I'm trying to import some photos to a folder I have just been using but get this error meassage

The destination folder ........ is not available. Using “Pictures” folder instead. everything on my mac seems to be working so I have no idea what the problem is.

I'd be grateful for some help.
Thanks


----------



## Johan Elzenga (Jan 19, 2016)

It simply means that the folder you used to import your pictures to is not available right now. Often it's on an external disk that isn't mounted, but another possibility is that you deleted it or renamed it. Because Lightroom has to pick *a* folder (any folder), it switched to the default folder (your Pictures folder). You can simply select the desired folder again if it's available, or another folder of your choice.


----------



## Virtual Photographer (Jan 19, 2016)

I hadn't done any of the above but after an hour of messing around it seems happy again.
Thanks


----------



## Talia (Feb 1, 2017)

*I'm trying to import some photos to a folder I have just been using but get this error message
The destination folder ........ is not available. Using “Pictures” folder instead. everything on my mac seems to be working so I have no idea what the problem is.*

I am getting exactly the same error message. My external hard drive with the destination folder is mounted. The permission is set to Read-Write. I have also rebooted the computer several times.
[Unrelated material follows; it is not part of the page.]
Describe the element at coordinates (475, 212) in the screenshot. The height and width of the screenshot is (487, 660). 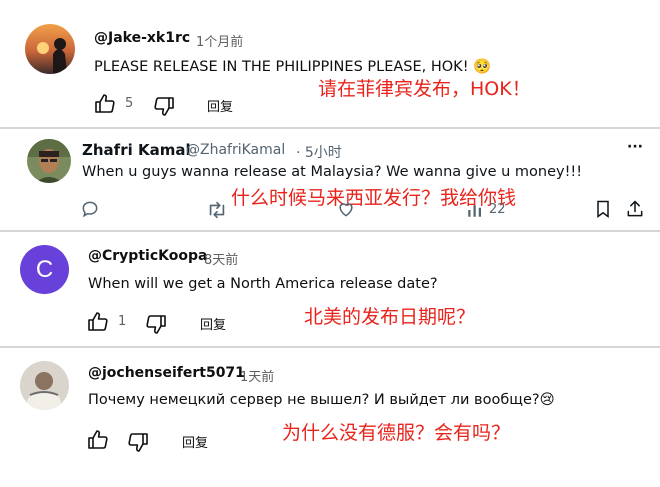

As a test, I tried to import the images into two different catalogues located on two different external hard drives. Same error message.
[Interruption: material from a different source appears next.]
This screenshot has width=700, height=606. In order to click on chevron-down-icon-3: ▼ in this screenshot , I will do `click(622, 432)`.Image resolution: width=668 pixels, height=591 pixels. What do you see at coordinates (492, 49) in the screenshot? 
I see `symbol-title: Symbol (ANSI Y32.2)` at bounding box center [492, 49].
(My last import was just a few days ago and everything went smoothly. I have made no changes to my catalogue or external hard drive since then.)
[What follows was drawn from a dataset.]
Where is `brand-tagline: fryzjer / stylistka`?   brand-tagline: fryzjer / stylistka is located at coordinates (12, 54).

Does anyone have any suggestions on how to solve this rather annoying problem?


----------



## clee01l (Feb 1, 2017)

Welcome to the forum.
How is the external drive formatted?  HFS+ or something else?
How about a screen shot of the Import panels on the right showing the File Handling panel and the Destination panel (with the destination folderhighlighted).  
Another trigger for this message is the "Make a second copy to.." destination It needs to be mounted and space available on the disk too.


----------



## Talia (Feb 1, 2017)

Cletus--Your request for a screen shot prompted me to double-check all of the settings, which I should have done before posting. I found that the destination folder was no longer selected. (Not sure how that happened since I did not make any changes there.) Anyway, that clearly appears to have been the cause of the problem. Thank you.


----------



## clee01l (Feb 2, 2017)

You saved me from having to look for that myself.   FWIW, I always use an Import preset.  It sets all of my parameters in a consistent manner and I only need to check one field on the Import panel to know that everything is correct.


----------



## Jimmy Thompson (Feb 2, 2019)

I'm having the same issue, but I have a slightly different question.  Where in the Pictures folder does it put the files?  I can't find anything, anywhere that remotely looks like the same folder being re-routed to the Pictures folder.  Thanks in advance.


----------



## Johan Elzenga (Feb 2, 2019)

The warning tells you what Lightroom will use if you proceed with the import. So did you proceed and are the photos already imported? If so, right-click on a photo and choose 'Show in Finder'. That will bring you right to that folder. If you did not import the photos yet, then obviously they are not in any folder yet.


----------